Hiring sales staff with the “right stuff” and matching their characteristics to work requirements are two of the most important decisions that organisations make.
Making the wrong decisions can cost thousands of dollars in training, reduced productivity and missed business opportunities.
Identifying the selling behaviors, or work styles, of individuals is a key to effective employee selection and development. Research has shown that for many types of jobs, the work styles of employees are far more important than cognitive ability or even proven successful prior experience. But, how do you determine whether individuals have the right work styles for your jobs?
The SSI identifies those who are more likely to be successful in sales roles. There are three basic selling and influencing styles:
Dynamic selling is based on energy, drive and an emotional style; these people are usually ambitious, assertive, persuasive, and competes to win. Strengths include dynamic and enthusiastic sales presentations and effectiveness at asking for the order (closing). These types of people will fit well into situations where cold calling is extensive and where there are first time customers who buy based on emotion or impulse.
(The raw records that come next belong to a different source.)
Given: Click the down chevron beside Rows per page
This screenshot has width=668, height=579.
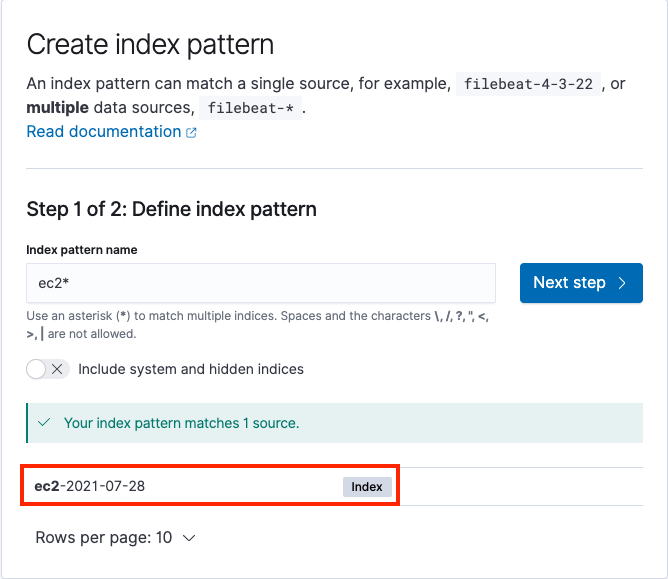Looking at the screenshot, I should pyautogui.click(x=189, y=538).
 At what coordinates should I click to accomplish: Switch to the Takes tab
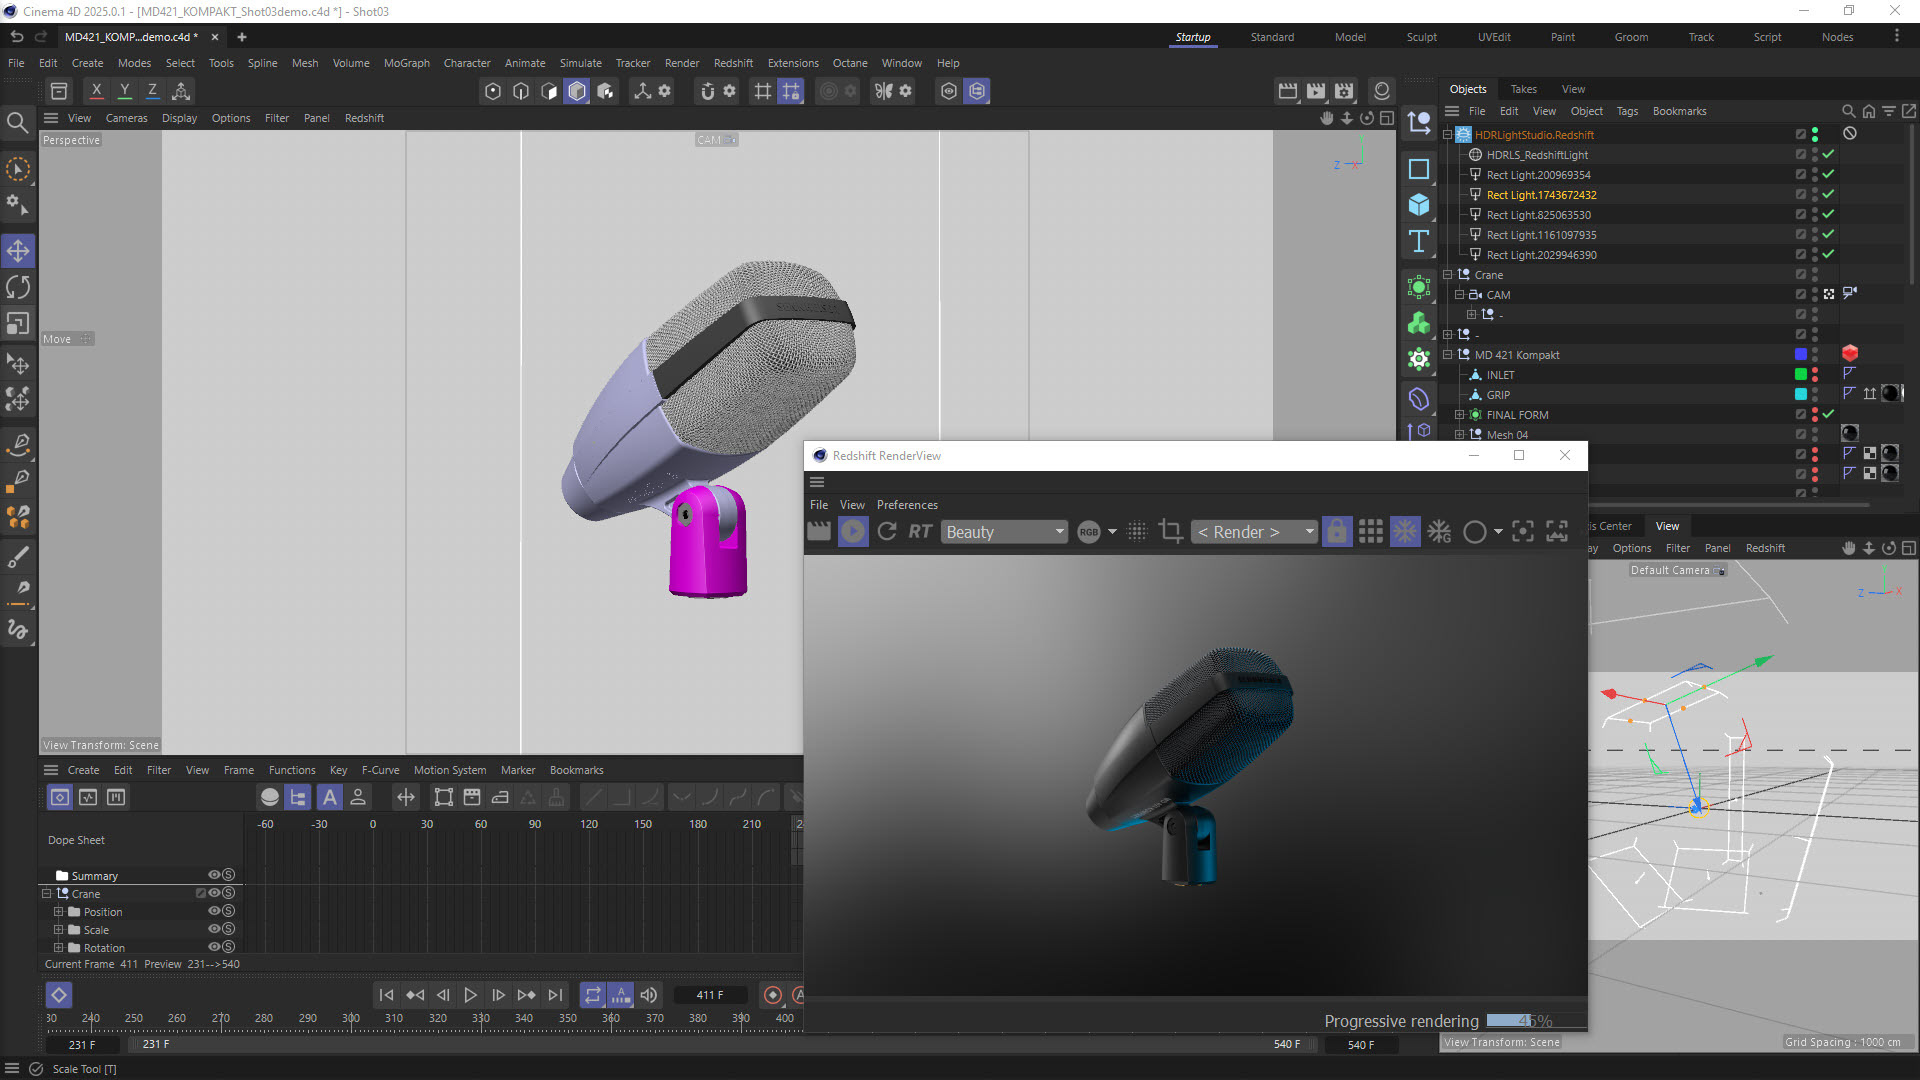tap(1523, 89)
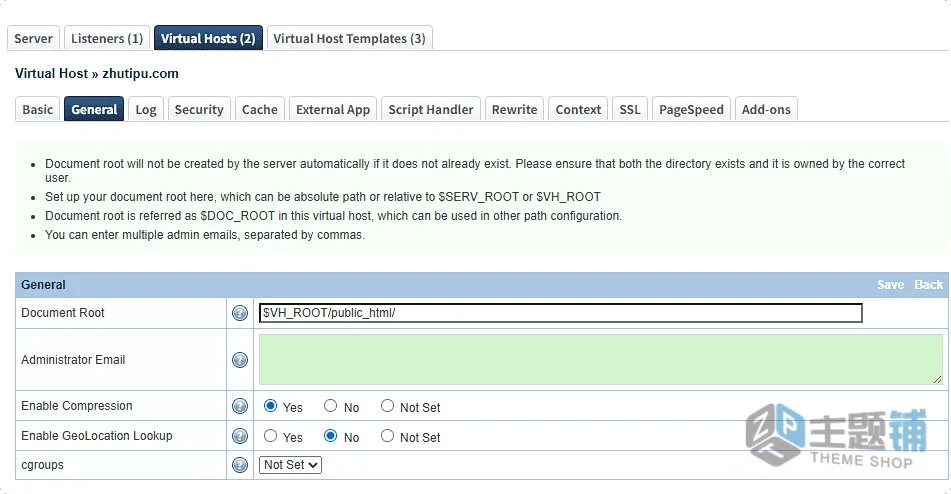This screenshot has width=951, height=494.
Task: Open help icon for Enable Compression
Action: coord(240,406)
Analytical selling is based on facts and analysis; these people are normally logical, analytical, and emotionally controlled. Strengths include planning sales strategies, anticipating follow-up to questions, being well prepared to answer questions, the ability to explain features and benefits. These types of people will fit well in businesses where customers buy complex or high-tech products, when customers want to understand the pros and cons.
Interpersonal selling is based on personally connecting with others; these people are warm, sincere, cordial, and diplomatic. Strengths building interpersonal goodwill and trust, great follow-up and a genuine love of customer service. These types of peole will fit well in situations where customers are buying a long-term relationship and not just a product; theses are customers who must implicitly trust the seller.